Sally shoved her hands into her jacket pockets. There were a few lights on in the Chester Beatty Gallery and the Coach House that bounded the gardens. “You might want to keep it down, if you can.”
Clare turned on her. “You’re just jealous that I got here first, and that the native spirits of this place embraced me instead of you. You think you’re so high and mighty with your little Cone of Silence spell, but the truth is you don’t have any real power. Not here. You’re just seething inside that the soul of Ireland rejected you and chose me instead. Admit it!”
Sally frowned at Clare long and hard. She didn’t know if she should laugh or smack her roommate across the face.
“Well?” Clare demanded.
Sally lifted her hands in mock surrender. “I don’t know what you’re talking about, Clare. I’m just here to help, not start some kind of metaphysical turf war.”
“Now, this should be fairly easy to accomplish.” Niall hesitated at the edge of the grass. “It’s a simple matter of settling down what has been stirred up.” He closed his eyes and relaxed his shoulders. He stepped forward onto the lawn.
Clare crossed her arms over her chest. “You might be hot stuff back in Portland,” she spat the word at Sally’s feet. “But this is where magick is real. This is where magick actually comes from. And you’re just small potatoes.”
“Magick is real everywhere,” Niall said.
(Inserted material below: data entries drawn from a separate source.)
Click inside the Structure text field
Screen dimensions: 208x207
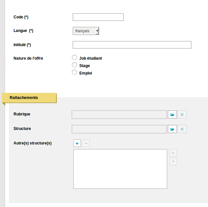pyautogui.click(x=119, y=129)
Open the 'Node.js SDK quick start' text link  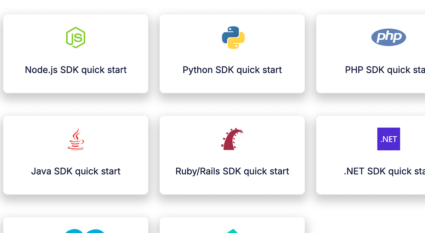(x=76, y=70)
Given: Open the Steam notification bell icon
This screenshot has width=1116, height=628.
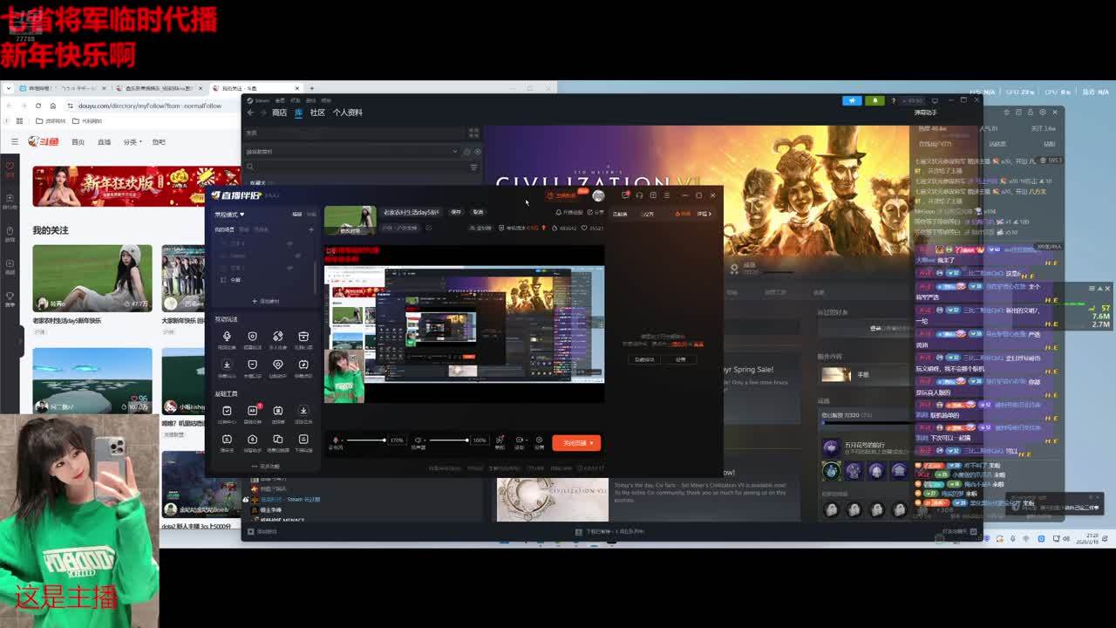Looking at the screenshot, I should 874,100.
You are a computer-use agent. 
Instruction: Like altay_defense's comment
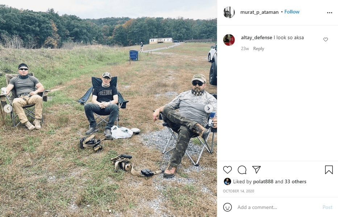pos(325,40)
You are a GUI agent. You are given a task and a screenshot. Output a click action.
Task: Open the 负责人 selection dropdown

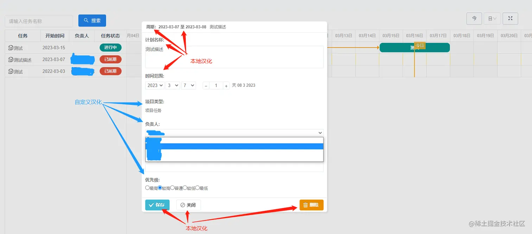(x=234, y=132)
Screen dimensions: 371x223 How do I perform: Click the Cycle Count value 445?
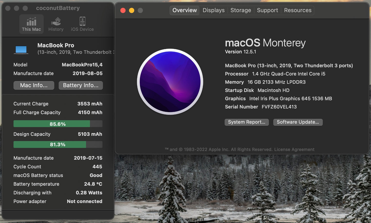pos(97,167)
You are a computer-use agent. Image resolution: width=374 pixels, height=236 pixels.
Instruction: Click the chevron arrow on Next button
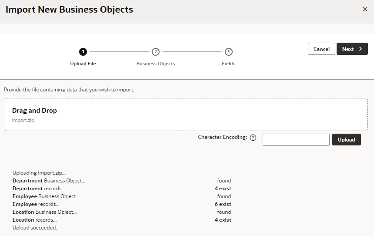click(361, 49)
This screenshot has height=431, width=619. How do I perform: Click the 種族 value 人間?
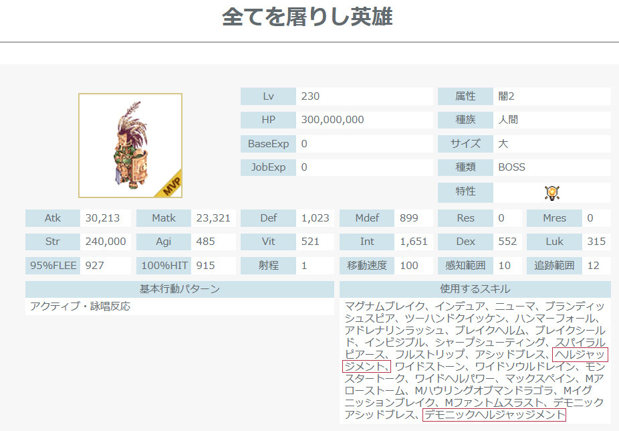[508, 120]
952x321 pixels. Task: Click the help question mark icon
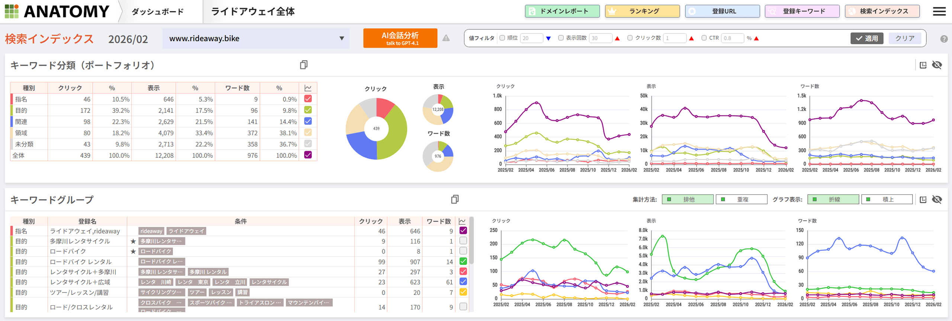tap(944, 39)
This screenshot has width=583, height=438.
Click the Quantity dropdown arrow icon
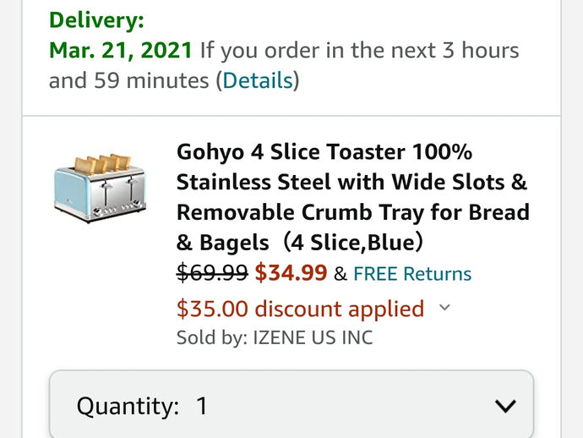505,406

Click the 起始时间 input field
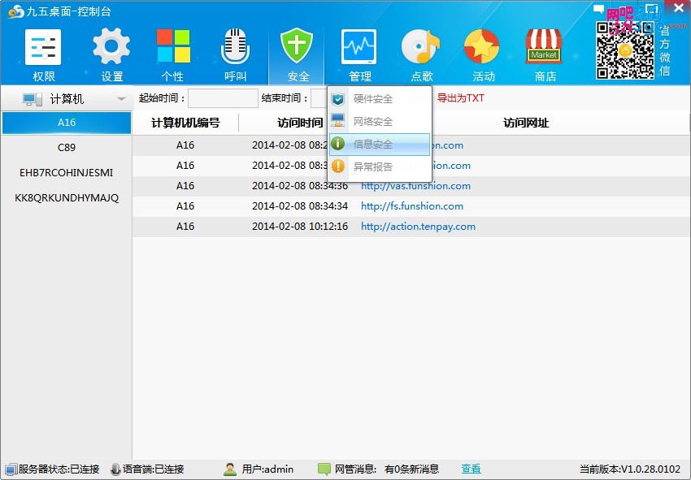(x=223, y=99)
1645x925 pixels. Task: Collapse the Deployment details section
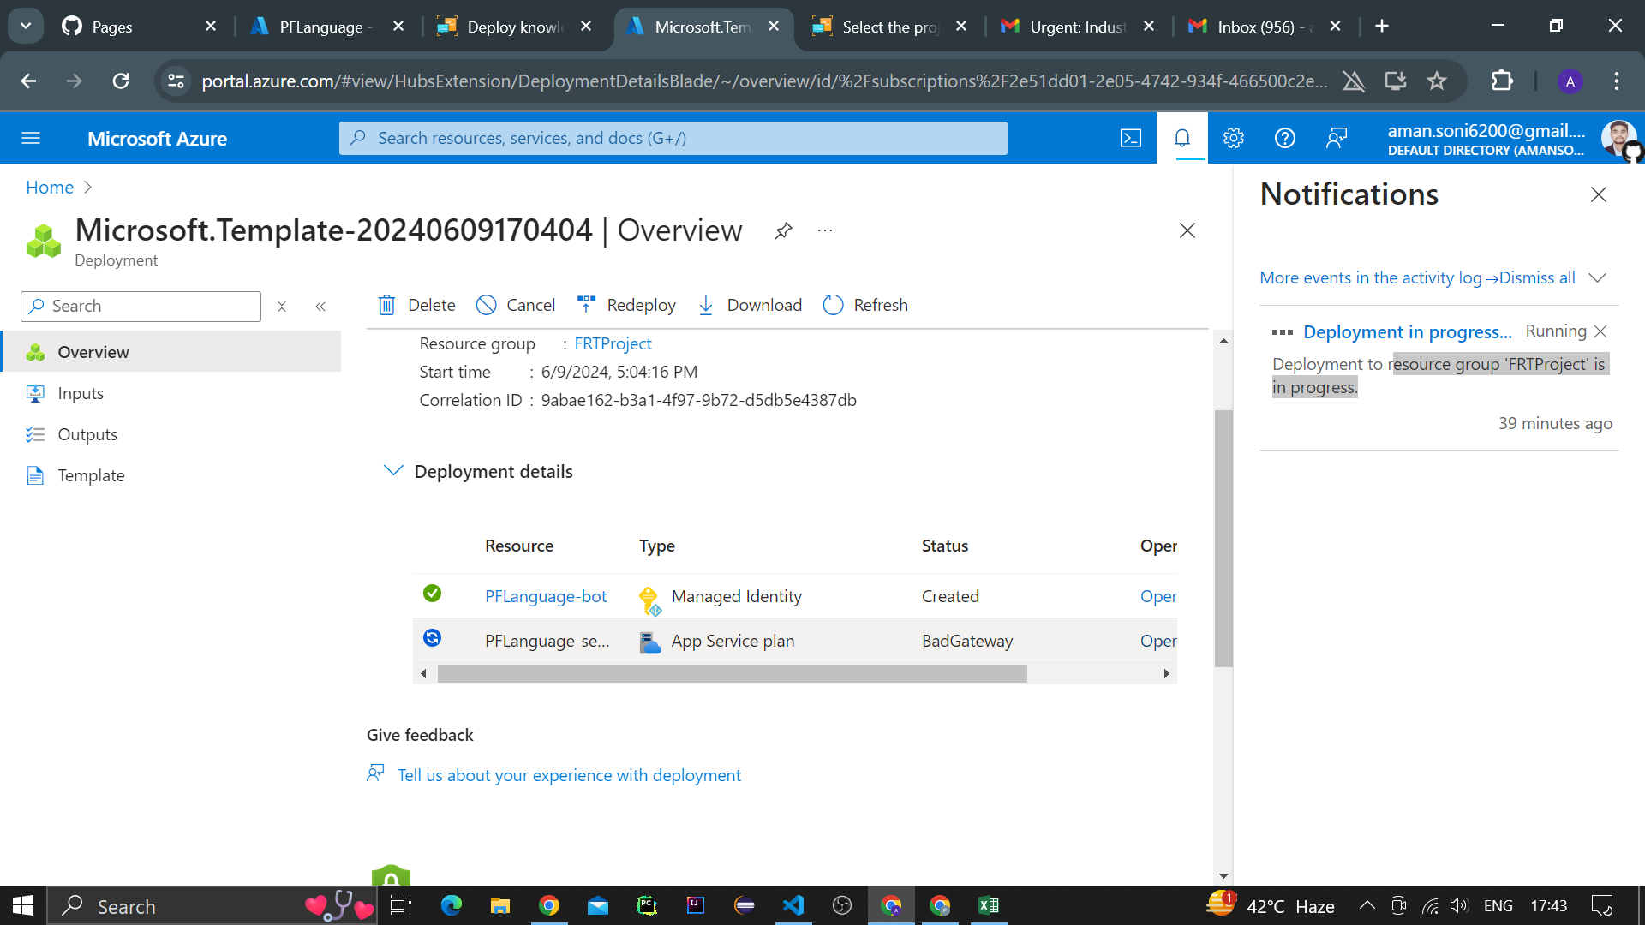pyautogui.click(x=393, y=470)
He crouched low and ran his fingers over the thick grass. “It might just have a different flavor.”
“Clare, take a breath, will you?” Sally said. “There’s honestly no competition going on between you and me.”
Clare snorted. “You didn’t even know the real history of this place before I told you. You didn’t know about the Fir Bolg, or the Tuatha de Danann. You didn’t know anything about the supernatural battles, about The Morrigan and the Vikings—”
Sally lifted a finger. “I do actually know something about the Vikings.”
“Uh, Clare, please mind voicing such terms so casually,” Niall cautioned as he rose to his feet. “Spoken in anger, charged words and names have a bad habit of—”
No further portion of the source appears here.